→ EXERCISE INPUT:

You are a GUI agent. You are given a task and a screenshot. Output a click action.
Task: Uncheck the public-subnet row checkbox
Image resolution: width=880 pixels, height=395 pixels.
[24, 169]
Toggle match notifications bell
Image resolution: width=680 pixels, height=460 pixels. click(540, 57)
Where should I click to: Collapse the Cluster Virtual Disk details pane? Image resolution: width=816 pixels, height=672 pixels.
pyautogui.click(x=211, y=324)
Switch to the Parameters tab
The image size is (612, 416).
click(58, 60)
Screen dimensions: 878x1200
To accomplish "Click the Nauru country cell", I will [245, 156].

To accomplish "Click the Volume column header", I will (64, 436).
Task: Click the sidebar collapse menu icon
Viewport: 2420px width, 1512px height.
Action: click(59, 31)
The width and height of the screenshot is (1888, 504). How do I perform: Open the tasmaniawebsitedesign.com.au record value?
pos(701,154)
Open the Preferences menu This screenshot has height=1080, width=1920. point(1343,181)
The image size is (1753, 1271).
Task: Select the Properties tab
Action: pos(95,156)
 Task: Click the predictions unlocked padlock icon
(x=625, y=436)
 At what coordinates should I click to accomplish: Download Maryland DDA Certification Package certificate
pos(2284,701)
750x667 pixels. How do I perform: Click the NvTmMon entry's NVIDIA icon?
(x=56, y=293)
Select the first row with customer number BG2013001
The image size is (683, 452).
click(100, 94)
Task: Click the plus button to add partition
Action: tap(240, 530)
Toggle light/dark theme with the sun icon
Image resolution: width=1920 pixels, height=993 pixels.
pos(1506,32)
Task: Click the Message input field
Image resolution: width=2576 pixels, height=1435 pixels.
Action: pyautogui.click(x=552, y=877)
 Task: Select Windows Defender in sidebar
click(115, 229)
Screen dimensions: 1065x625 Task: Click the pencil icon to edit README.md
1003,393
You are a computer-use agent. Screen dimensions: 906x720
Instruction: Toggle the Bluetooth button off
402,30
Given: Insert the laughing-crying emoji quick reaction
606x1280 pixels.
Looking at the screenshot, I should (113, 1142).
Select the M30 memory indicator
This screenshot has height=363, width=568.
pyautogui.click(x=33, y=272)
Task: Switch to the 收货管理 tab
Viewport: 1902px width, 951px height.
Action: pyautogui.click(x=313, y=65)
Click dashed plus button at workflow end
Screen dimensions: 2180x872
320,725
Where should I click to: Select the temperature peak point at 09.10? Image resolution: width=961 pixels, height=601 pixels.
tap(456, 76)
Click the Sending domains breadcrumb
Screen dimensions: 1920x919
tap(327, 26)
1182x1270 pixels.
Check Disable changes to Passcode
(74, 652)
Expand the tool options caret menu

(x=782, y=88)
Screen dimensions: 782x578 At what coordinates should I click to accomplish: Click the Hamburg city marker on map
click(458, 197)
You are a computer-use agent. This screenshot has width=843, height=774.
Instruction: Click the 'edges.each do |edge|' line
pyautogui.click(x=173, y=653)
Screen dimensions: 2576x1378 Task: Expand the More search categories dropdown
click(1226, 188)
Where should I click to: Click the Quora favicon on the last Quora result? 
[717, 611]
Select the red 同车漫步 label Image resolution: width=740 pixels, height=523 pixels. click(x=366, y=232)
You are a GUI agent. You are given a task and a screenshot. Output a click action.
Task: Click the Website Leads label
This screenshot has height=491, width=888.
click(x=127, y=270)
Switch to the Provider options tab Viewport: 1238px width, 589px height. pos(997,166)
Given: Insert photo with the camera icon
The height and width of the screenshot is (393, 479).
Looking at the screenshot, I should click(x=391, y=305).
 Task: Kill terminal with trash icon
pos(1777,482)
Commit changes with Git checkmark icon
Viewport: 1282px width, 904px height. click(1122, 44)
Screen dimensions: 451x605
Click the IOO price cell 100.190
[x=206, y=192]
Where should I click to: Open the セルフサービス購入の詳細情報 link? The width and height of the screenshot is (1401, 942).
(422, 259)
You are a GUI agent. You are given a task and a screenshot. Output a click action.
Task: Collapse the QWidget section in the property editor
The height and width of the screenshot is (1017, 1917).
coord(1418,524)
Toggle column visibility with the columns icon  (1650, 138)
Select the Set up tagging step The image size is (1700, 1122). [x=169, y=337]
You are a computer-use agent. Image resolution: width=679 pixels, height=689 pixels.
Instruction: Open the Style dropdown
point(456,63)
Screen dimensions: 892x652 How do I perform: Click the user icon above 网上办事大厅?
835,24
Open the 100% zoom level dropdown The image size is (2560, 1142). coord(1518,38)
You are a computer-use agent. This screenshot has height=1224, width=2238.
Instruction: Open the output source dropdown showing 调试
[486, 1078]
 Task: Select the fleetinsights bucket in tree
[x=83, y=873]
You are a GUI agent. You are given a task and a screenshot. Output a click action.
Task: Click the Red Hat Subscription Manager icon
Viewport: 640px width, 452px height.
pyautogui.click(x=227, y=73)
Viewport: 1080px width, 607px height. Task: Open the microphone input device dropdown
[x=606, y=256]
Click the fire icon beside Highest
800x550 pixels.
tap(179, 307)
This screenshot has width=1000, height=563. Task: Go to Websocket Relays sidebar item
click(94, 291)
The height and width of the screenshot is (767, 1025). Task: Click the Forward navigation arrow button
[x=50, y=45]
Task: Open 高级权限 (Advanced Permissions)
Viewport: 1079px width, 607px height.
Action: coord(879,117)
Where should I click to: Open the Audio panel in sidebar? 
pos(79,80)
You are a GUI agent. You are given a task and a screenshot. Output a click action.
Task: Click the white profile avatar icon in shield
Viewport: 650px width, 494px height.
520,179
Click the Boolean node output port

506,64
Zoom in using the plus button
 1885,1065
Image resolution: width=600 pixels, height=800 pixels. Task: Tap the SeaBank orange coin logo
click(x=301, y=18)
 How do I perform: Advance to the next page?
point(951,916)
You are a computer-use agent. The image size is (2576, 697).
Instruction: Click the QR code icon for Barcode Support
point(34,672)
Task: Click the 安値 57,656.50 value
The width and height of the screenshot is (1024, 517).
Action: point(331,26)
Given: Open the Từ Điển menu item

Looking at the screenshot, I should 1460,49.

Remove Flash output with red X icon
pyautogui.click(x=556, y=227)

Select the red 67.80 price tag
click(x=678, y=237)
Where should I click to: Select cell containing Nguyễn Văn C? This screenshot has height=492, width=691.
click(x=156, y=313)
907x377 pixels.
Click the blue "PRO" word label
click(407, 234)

→ STATED EXERCISE: Render the material starting at the line containing "1182x1270 pixels." and ending at the line containing "click(458, 197)" as a numbered list, leaving out blank lines.

→ ANSWER TO THIS EXERCISE:
1. 1182x1270 pixels.
2. Check Disable changes to Passcode
3. (74, 652)
4. Expand the tool options caret menu
5. (x=782, y=88)
6. Screen dimensions: 782x578 At what coordinates should I click to accomplish: Click the Hamburg city marker on map
7. click(458, 197)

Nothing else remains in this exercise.